On the eve of his live streamed action for the Tate’s Performance Rooms series, tQ's Robert Barry talks to Guatemalan artist Naufus Ramírez-Figueroa about colour, humour, and trauma

Naufus Ramírez-Figueroa, God's Reptilian Finger, 2015. Commissioned by Gasworks. Courtesy the artist. Photo: Andy Keate.

One day in the mid-80s, Naufus Ramírez-Figueroa woke up in tears. He knew straightaway that something bad was going to happen. He was six years old. Later that day, his uncle, a 19 year-old student activist, would be assassinated.

Within days, the family left their home in Guatemala to seek asylum, first in Mexico, and ultimately on the west coast of Canada. “It was kind of weird,” he reflects now, some three decades later, “I just remember this sensation of waking up and already knowing what was going on.”

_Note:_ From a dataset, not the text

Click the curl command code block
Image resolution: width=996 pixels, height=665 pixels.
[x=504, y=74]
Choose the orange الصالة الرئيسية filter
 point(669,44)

At that time, Guatemala was in the midst of a 36 year civil war that wasn’t even officially acknowledged to exist. In June 1954, a CIA-backed coup had toppled the democratically elected president Jacobo Árbenz, installing the first in a long series of repressive military dictatorships. Six years later, a small group of young leftist army officers founded an insurgency movement to try and wrest power back from the autocratic regime.

By the time the peace accords were signed in 1996, the Historical Clarification Commission would estimate some 200,000 people had been killed, with many more disappeared, incarcerated, and tortured. The Commission found the government responsible for 93% of human rights violations during the course of its long American-backed campaign against ‘communism’.

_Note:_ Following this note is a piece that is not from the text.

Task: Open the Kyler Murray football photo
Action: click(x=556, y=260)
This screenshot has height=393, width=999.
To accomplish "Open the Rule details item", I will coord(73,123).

Left wing and politically engaged, Ramírez-Figueroa’s family were deeply affected by the civil war. It is the red thread that has run through his art since his college days. But the war never quite appears directly. Instead, it is made, as he says, “abstract”, filtered through layers of fantasy, poetry, and formal ingenuity. Not to mention a certain mordant, madcap sense of humour.

His forthcoming performance for the Tate’s live-streamed Performance Room series is a case in point. Taking its inspiration from his memory of that morning, 30 years ago, when his uncle was killed, the show promises children in grotesque masks wielding prosthetic arms, and Figueroa himself in some sort of “doll-like” costume. “I’m trying to capture the sensation,” he tells me. “In my art, that’s mostly what I’ve been interested in. Sensations. It always starts with a very specific thing, but then I abstract it.”

Naufus Ramírez-Figueroa, Fantasma Amigable / Friendly Ghost, 2012. Photograph.

Sitting opposite him over cups of tea in the kitchen of south London’s Gasworks Gallery in a break from preparing his show there, it is impossible not to be charmed by Ramírez-Figueroa. He admits to having been nervous about the interview, but is almost disarmingly sweet, with his unruly tuft of black hair and big purple t-shirt. On his left arm is a tattoo of his uncle, the vestige of another artist’s performance that he took part in as an undergrad and seems almost embarrassed about now. His statements are often prefaced by self-effacing qualifiers and tend to trail off into an um, a yeah, an I don’t know, or an anyway.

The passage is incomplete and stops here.